In a former life I worked on an actuarial team in healthcare. The prevailing wisdom seemed to be that every number had more meaning when expressed as a four-digit decimal to the sales or marketing people. That’s why when we shipped out reports I would get so many calls that began, “Josh, what does this really mean?”

Living and breathing the data can be a good thing, but not when it causes a disconnect between the experts and the business. Today, working with database engineers, big data engineers, and data scientists, I constantly emphasize that you can't just put numbers on a page or things that look like database fields and expect the audience to find the insights. Data needs to be accessible, humanistic versus robotic, and usable versus meaningless.

A data literacy checklist

If you’re trying to address data literacy in your organization, make sure that you stress several elements of data literacy with your analyst or the team about to produce a report. This includes considering: 

  • the appropriate extraction of the data, and whether you are using the right charts to display it
  • the ideal user experience, so end-users are clear about what the report is pointing out
  • whether you’ve given the end-users the ability to make their own arguments using the visualizations
  • the proper elevation of the message to people who are not data experts 
  • perhaps most importantly, the value of the data in making better decisions

Although our executives may have some data science background, this is not the reason they are in charge of the company. They’re also tight for time. So the more complicated you make the end solution, the tougher it becomes for everyone. 
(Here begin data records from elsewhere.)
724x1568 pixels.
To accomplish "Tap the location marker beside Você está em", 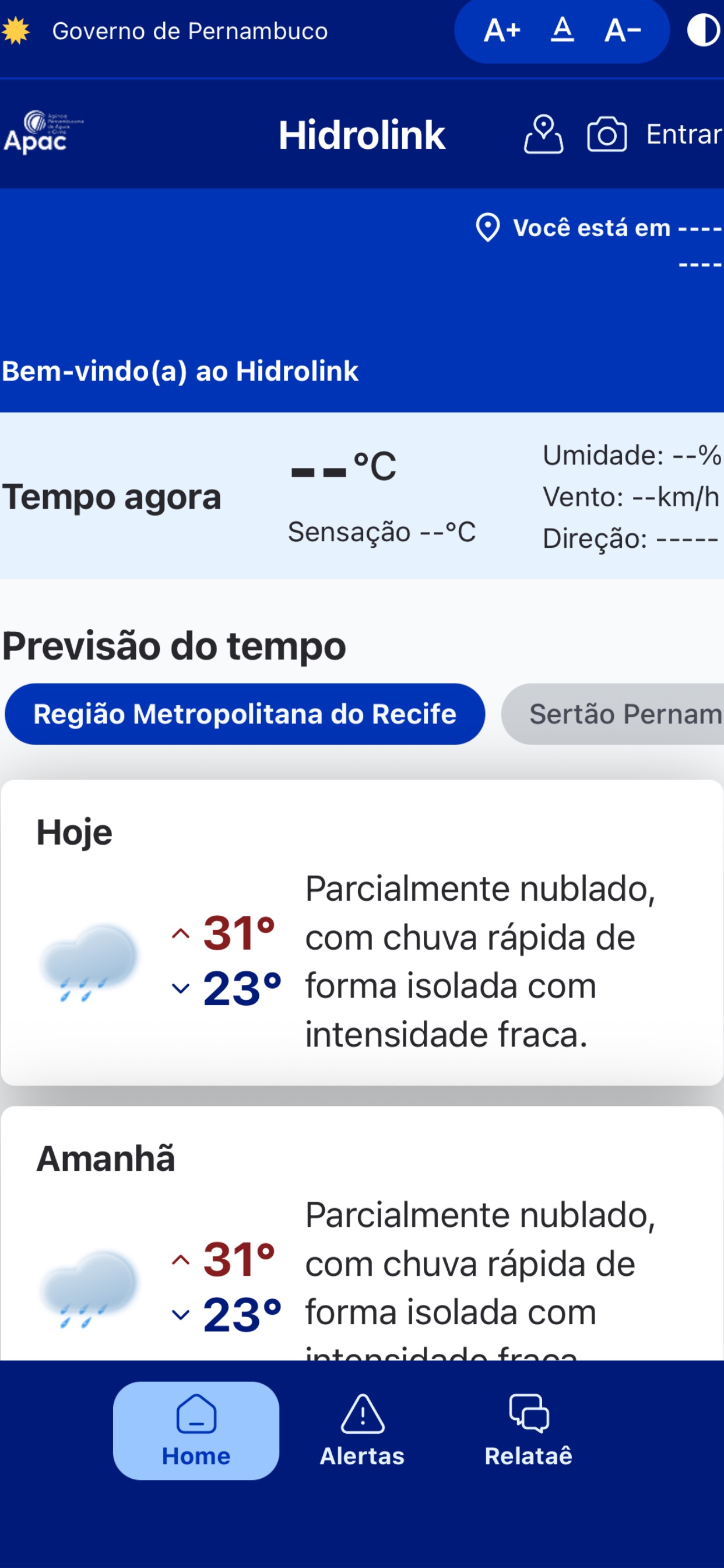I will click(487, 228).
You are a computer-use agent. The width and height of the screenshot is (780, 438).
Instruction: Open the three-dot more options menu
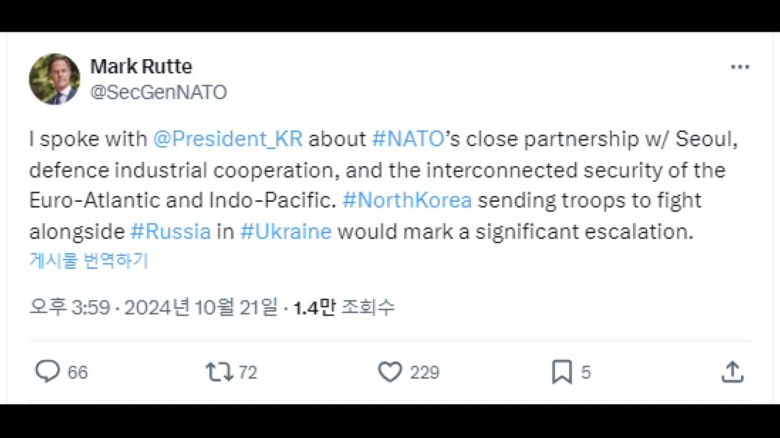[739, 68]
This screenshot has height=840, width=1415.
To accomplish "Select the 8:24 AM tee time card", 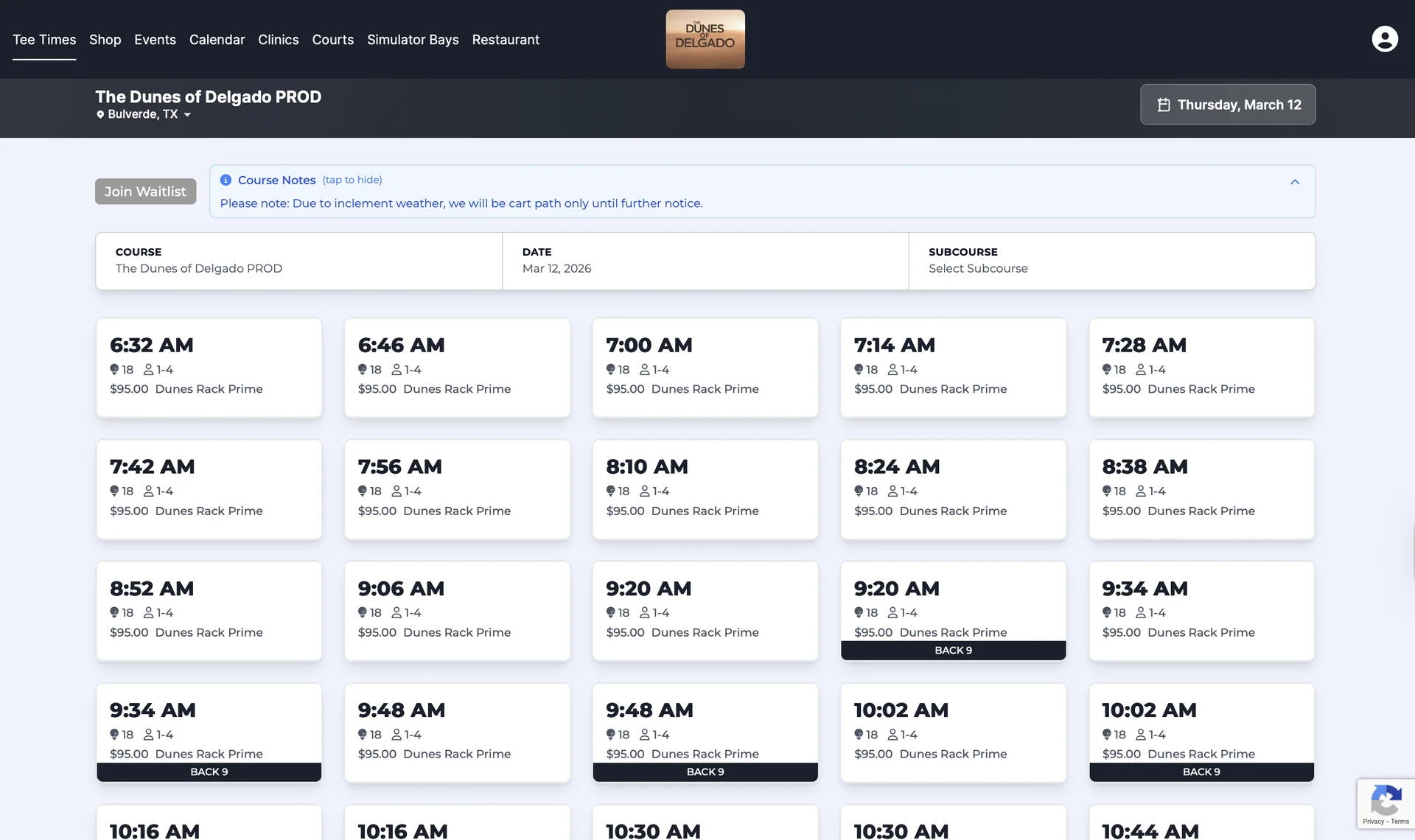I will (953, 490).
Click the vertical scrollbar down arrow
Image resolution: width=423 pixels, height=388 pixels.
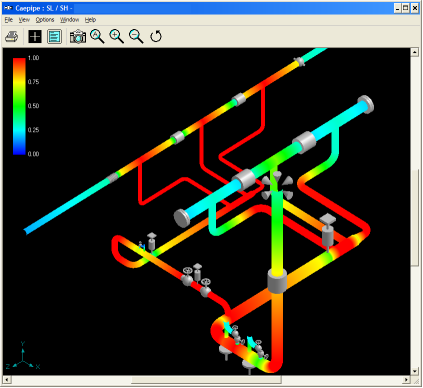pos(415,371)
Just as a young child can pick up an iPad and use it without instruction, our users should find everything we produce intuitive. The ability to understand intuitively is the easiest way to bridge data literacy. What’s really hard is to say more with fewer words and less complicated visuals and charts. But if you look to some of the classic visualizations of all time, they manage to convey complexity but communicate it simply. It’s a tall order, but one worth shooting for as data leaders.